Dealing with ethical dilemmas is one of the most challenging aspects of our work, but we can also learn a lot from the tricky stuff. The support and insight of fellow professionals in helping us decide on a course of action can be invaluable. So it’s perhaps no surprise that, according to membership surveys, the ‘Dilemmas’ section in Therapy Today is one of the most valued by readers. For confidentiality purposes, all questions are composite, but they are inspired by common dilemmas brought by members to the BACP Ethics hub.
In its first evolution, dilemmas were answered solely by members. The next version consisted of responses answered by the Ethics Team based on the Ethical Framework. The latest iteration, introduced in the September issue last year, takes a hybrid approach that includes both Ethics Team and Therapy Today reader responses. We hope we’ve now got the balance right!

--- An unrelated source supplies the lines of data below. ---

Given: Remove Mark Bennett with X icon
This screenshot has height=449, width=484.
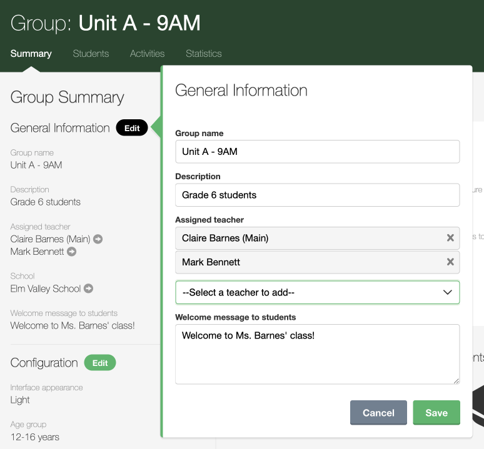Looking at the screenshot, I should coord(450,262).
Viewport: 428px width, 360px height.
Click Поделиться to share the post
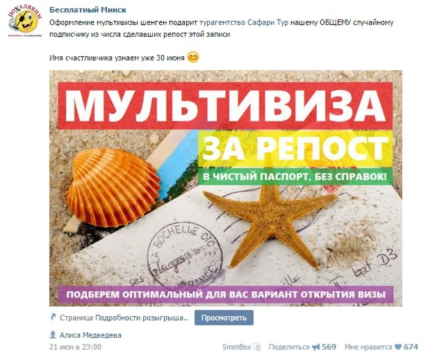(x=289, y=347)
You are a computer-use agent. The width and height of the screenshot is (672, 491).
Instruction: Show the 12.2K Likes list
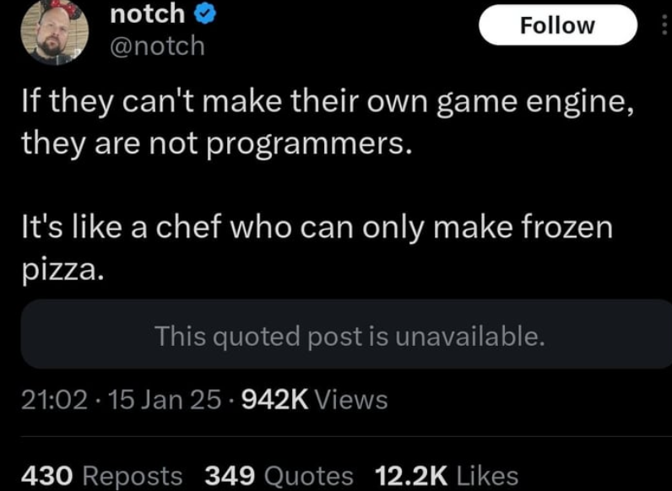447,476
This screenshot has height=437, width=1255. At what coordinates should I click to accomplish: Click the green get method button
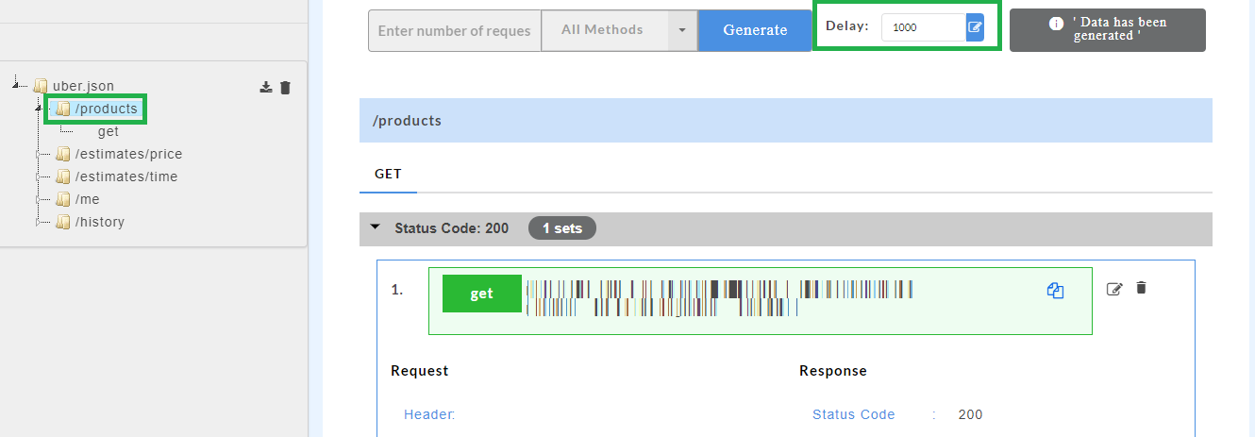click(x=481, y=294)
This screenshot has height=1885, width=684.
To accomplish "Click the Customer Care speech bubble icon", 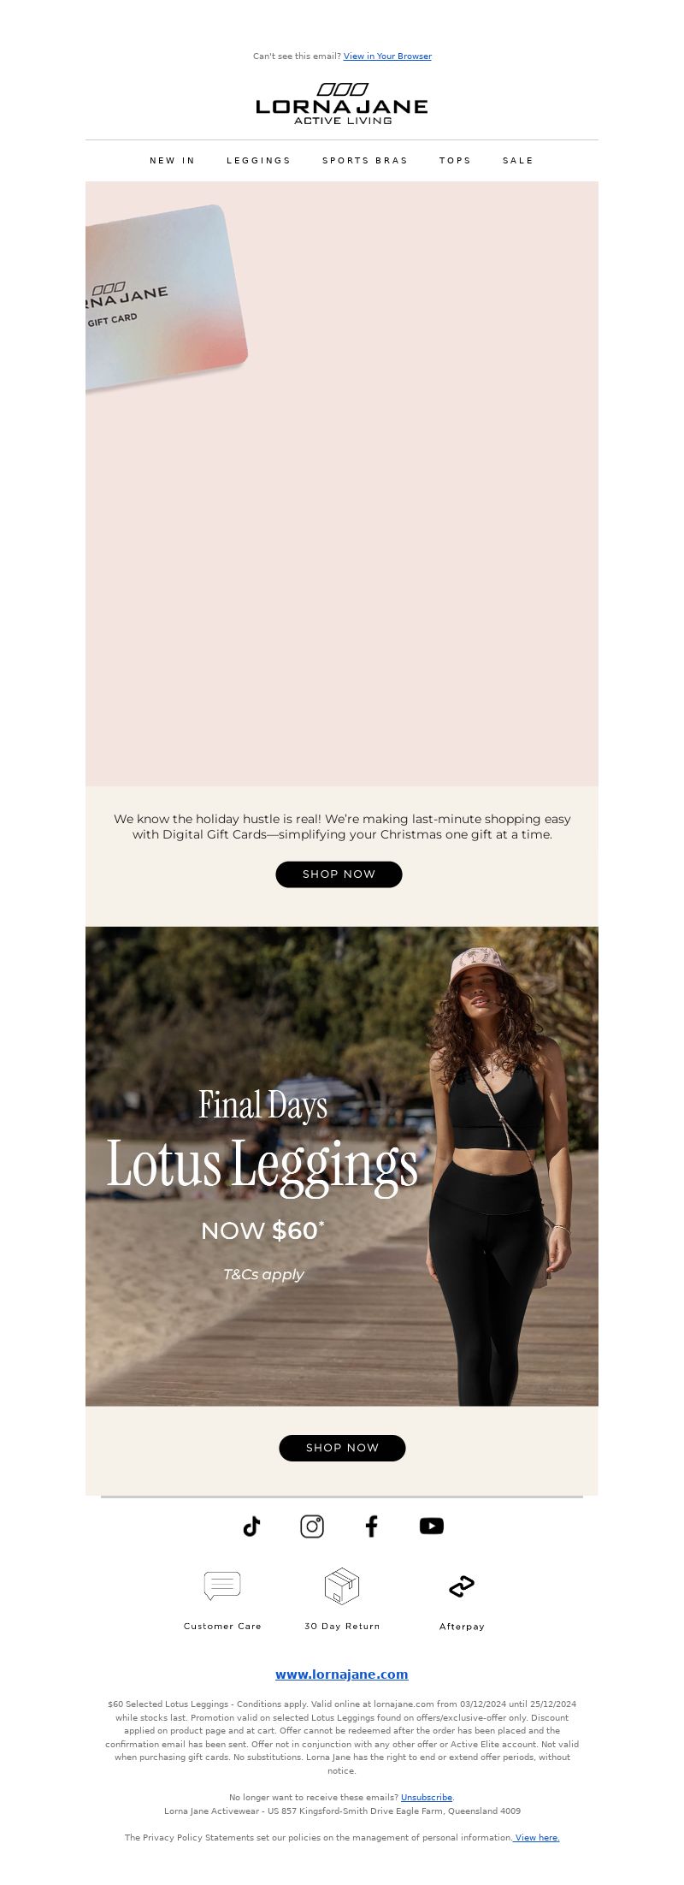I will 222,1586.
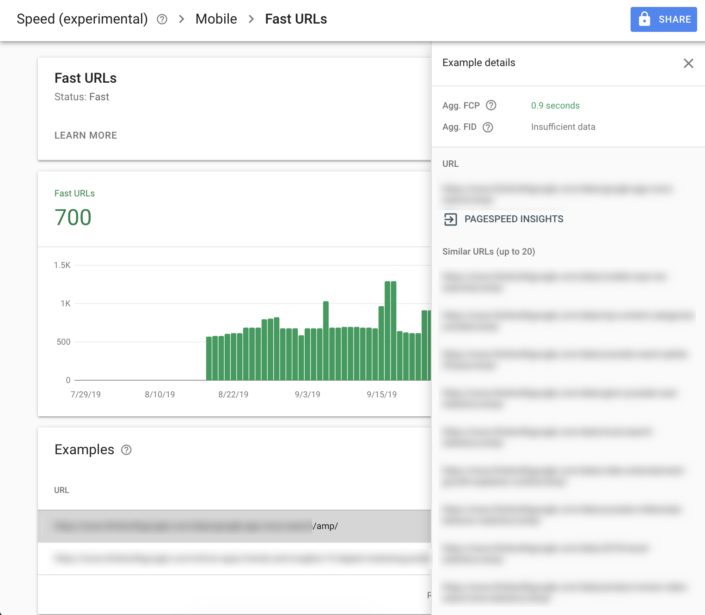Open the Speed (experimental) breadcrumb
Image resolution: width=705 pixels, height=615 pixels.
pyautogui.click(x=82, y=19)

This month’s dilemma tackles the perennial question of the ‘six degrees of separation’ factor that we often face with clients, especially if we work in our local area. The upcoming dilemmas are flagged at the end of each section and you don’t have to be an ‘expert’ to respond – if any resonate with you, please don’t hesitate to email your reflections – brief responses or longer ones (up to 350 words) are welcome.
A dilemma many of us face is when to move on to new challenges. Stepping away from work that has been part of our lives for a long time is never easy, especially if we believe we can make a difference. It’s with this in mind that we pay tribute to BACP’s outgoing President David Weaver in our ‘Big interview’ in this issue. David has done so much to raise awareness of cultural and racial issues in our profession during his time as President, Vice President and Governor, and I have personally gained much from working with him on our Black History Month issues.
Also stepping down this month is Nancy Rowland, Vice President and previously Deputy CEO and a member of the Board. Nancy has given so much to the profession over the years, driven by her passion to establish a research culture in therapy. It’s a reminder that our profession stands on the shoulders of many giants.